Potentiel, pouvoir, puissance… et vouloir
Un peu d’étymologie d’abord. Le dictionnaire nous apprend que le terme vient, à travers quelques métamorphoses, du verbe latin « potere » (pouvoir) lui-même issu de « potis sum », « je suis maître de ». On pense à Corneille : « Je suis maître de moi comme de l’univers » fait-il dire à l’empereur Auguste dans Cinna. Telle est en effet la nature de la puissance, la maîtrise de son destin et de ce qui peut l’affecter. À la fois intérieure et extérieure, elle fixe des objectifs à atteindre et donne les moyens de les réaliser.
Un peu de philosophie ensuite, comme Christophe Cervellon et Frédéric Laupies nous y convient. Aristote est sans doute le premier à avoir pensé la puissance qu’il distingue de l’acte. Ainsi la statue est contenue dans la pierre en puissance, mais c’est le sculpteur qui l’actualise et la fait réellement exister. Chez lui, la puissance s’identifie à un potentiel indéterminé, seule l’action consciente lui donne un sens.
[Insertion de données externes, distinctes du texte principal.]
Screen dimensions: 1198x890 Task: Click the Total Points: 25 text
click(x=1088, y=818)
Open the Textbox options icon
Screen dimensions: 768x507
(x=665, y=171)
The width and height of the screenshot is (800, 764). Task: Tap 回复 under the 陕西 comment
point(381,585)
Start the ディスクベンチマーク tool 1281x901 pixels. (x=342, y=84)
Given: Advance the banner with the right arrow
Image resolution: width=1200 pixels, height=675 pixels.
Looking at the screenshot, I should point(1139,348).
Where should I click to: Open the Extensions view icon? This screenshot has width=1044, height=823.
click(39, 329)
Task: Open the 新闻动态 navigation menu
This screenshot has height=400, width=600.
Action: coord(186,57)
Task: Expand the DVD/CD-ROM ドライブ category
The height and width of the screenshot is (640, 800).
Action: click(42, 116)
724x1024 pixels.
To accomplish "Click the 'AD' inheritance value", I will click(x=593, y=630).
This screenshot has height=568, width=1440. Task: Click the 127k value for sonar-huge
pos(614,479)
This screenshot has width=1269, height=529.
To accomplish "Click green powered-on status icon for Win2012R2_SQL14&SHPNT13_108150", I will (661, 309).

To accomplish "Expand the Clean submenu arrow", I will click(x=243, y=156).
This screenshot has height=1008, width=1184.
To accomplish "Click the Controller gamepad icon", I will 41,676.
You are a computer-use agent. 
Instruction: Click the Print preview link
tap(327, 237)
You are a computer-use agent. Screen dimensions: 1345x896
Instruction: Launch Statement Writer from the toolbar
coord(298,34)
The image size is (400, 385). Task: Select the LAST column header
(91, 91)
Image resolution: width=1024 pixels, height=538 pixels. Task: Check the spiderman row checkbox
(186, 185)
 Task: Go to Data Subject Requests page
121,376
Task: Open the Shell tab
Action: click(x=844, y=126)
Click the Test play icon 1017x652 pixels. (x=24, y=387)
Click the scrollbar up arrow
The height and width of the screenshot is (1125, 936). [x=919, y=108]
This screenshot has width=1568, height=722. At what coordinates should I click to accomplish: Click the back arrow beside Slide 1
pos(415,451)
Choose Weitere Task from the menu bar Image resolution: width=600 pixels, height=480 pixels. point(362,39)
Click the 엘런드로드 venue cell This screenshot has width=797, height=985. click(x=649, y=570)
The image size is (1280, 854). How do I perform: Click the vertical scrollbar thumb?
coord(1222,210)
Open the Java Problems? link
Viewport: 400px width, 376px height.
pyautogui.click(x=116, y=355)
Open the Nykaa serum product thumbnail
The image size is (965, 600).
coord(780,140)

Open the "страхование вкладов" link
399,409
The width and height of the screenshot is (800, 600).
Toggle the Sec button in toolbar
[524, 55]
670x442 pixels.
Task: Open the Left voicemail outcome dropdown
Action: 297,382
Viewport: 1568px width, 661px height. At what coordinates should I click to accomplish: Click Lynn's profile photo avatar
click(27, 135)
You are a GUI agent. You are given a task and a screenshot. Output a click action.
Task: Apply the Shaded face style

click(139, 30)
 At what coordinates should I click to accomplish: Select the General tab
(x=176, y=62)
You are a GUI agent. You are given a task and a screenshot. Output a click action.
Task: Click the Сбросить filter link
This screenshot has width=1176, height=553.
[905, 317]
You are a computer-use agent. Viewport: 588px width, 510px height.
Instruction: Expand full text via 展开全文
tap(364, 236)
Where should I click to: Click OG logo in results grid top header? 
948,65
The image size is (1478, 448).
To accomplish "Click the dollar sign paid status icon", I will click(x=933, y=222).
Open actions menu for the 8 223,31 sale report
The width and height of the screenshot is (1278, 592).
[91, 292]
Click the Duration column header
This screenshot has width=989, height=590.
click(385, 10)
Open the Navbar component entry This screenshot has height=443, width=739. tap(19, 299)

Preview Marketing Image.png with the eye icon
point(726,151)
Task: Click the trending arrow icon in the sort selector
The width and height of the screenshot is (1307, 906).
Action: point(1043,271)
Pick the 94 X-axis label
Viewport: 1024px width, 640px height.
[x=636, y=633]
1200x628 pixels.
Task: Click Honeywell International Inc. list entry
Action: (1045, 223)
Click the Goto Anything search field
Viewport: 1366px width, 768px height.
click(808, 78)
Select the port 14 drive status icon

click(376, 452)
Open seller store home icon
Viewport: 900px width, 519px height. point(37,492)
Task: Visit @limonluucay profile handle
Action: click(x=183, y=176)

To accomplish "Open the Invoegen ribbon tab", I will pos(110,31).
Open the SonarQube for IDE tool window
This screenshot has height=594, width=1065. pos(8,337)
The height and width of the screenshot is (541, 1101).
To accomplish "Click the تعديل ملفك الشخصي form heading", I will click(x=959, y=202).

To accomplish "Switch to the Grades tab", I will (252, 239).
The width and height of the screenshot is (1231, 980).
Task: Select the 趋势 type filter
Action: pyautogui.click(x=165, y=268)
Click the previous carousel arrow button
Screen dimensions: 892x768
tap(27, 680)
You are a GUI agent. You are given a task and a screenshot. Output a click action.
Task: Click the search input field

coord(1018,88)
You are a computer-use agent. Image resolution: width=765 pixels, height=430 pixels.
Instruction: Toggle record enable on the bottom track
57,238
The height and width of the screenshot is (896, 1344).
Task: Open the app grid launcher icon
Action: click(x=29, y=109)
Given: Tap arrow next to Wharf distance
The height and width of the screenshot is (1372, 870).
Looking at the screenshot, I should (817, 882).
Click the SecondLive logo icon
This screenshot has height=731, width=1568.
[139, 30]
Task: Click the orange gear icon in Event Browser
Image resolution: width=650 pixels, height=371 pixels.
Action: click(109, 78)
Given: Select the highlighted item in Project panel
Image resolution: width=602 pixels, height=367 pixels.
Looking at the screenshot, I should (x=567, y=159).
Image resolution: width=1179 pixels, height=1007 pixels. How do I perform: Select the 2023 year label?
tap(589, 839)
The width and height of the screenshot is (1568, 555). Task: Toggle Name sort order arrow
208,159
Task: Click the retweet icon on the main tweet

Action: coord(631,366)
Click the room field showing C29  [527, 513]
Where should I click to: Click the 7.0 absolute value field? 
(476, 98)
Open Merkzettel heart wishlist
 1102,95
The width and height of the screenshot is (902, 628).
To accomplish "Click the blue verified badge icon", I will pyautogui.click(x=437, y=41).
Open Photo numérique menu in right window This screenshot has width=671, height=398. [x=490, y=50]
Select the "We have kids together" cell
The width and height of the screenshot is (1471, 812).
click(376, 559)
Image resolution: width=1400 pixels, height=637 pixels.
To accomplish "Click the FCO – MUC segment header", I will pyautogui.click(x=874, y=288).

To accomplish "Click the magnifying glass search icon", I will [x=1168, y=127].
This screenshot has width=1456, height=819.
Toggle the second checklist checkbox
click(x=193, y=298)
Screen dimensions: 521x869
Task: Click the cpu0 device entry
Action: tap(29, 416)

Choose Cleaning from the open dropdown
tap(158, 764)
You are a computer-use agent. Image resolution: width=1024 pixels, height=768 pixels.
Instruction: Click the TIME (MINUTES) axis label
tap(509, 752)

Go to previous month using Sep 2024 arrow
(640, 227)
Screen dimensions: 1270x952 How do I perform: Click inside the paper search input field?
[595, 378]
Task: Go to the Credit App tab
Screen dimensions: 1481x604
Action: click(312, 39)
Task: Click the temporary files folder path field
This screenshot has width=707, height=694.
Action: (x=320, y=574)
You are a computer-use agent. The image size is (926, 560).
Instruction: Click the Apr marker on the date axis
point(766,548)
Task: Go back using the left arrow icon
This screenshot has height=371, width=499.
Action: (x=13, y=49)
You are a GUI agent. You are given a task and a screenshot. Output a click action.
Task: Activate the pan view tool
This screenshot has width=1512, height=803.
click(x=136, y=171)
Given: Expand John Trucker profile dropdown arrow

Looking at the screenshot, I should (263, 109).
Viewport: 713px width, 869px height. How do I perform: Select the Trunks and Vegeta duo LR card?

La définition d’Aristote pousse à distinguer des termes souvent confondus. Le potentiel serait une sorte de degré zéro de la puissance, une puissance brute qui ne s’est pas encore déployée. De son côté, le pouvoir peut être compris comme la manifestation de la puissance, l’action pensée et décidée qui utilise ce potentiel. La puissance peut alors être définie comme la combinaison du potentiel et de la volonté, de la matière et de l’esprit.
Toutes ces considérations débouchent sur une même constatation : la puissance n’est rien, ou plutôt ne réalise rien, s’il n’existe pas la volonté de la mettre en œuvre. Elle est, et c’est la définition que nous retiendrons tout au long de ce numéro, « la capacité à pouvoir ce que l’on veut ».